The Academy initiated these changes in response to the poor ratings of the most recent 2018 Oscars that garnered only 26.5 million viewers, nearly a 20 percent drop from the previous year. The drop in ratings is not an anomaly but follows a 10-year pattern of steady decline.
In an email to Academy members, President John Bailey stated, “We have heard from many of you about improvements needed to keep the Oscars and our Academy relevant in a changing world.” However, the attempt to stay relevant with the ambiguous “Popular Film” category was not well-received by either social media or film critics, forcing the Academy to back-peddle in early September and delay the change.
This is not the first time the Oscars has made changes that bow to public opinion. In 2008, the outcry against Christopher Nolan’s “The Dark Knight” being snubbed out of a Best Picture nomination resulted in changing the number of nominees from five to ten.

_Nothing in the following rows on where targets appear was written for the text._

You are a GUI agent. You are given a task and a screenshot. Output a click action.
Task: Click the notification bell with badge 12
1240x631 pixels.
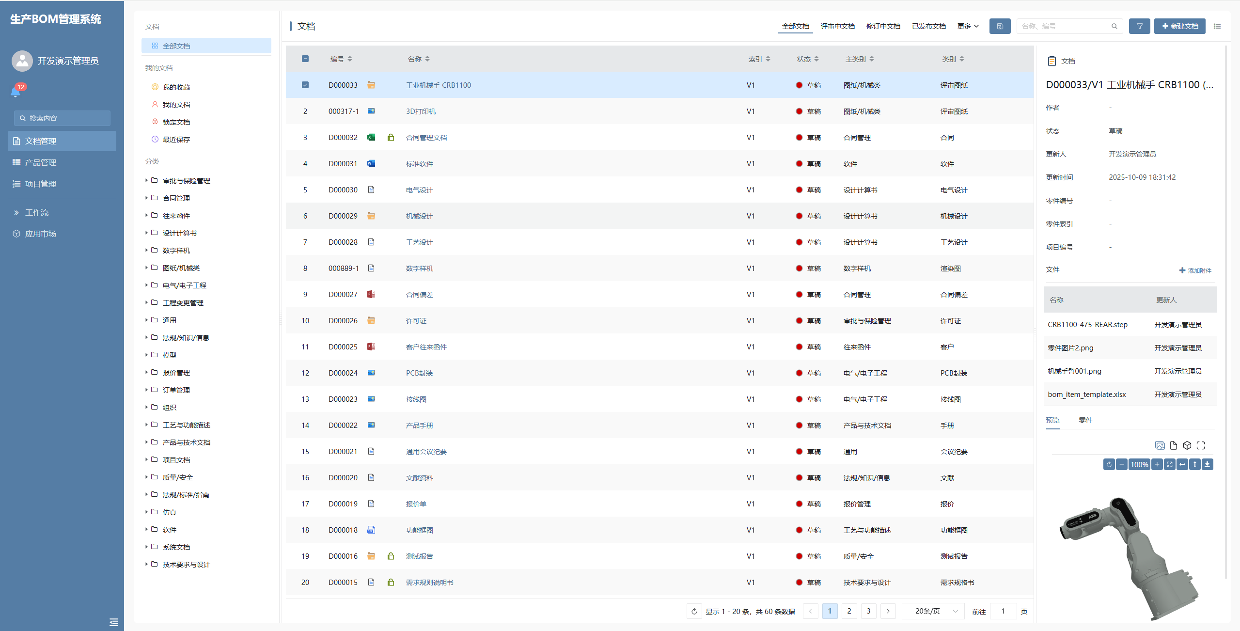pos(16,92)
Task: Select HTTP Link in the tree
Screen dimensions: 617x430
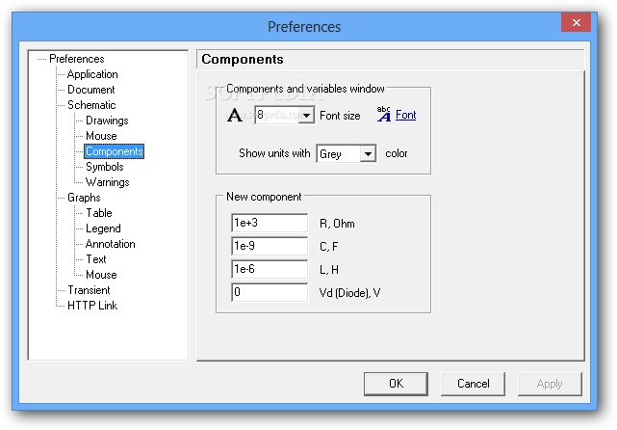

While the increase of nominees was received positively, the popular film category has been met with confusion and disdain. Mark Volkers, Dordt digital media professor, pointed out one problem with the announcement.
“I was confused because they didn’t give a lot of definition as to what that [popular film] means,” Volkers said. “Best film isn’t always the most popular film.”
This lack of clear explanation is likely another reason the Academy sought to postpone the award for the time being.
Critics have also noted that this change will only increase the divide between the populace and more “art-house” films by giving a consolation prize for mediocre but money-making movies. Jason Hartnett, a Dordt junior who has participated in many digital media activities, shares a similar opinion. Instead of adding a secondary category, he said, “Directors should make their movies better so they can win better awards.” However, Jason acknowledged that filmmakers are not solely to blame for this divide between popularity and quality. “People don’t want to go to a movie to critically think,”
Though response to the popular film category was largely negative, some view it as a necessary innovation. “I wasn’t against it at all,” Volkers said. “In fact, it seemed maybe a little bit overdue to have something like that—but what is your criteria?”
While it remains to be seen whether the Academy will actually institute the new award in a future show, its controversy has revealed trials the Academy will face as movie-going culture continues to change.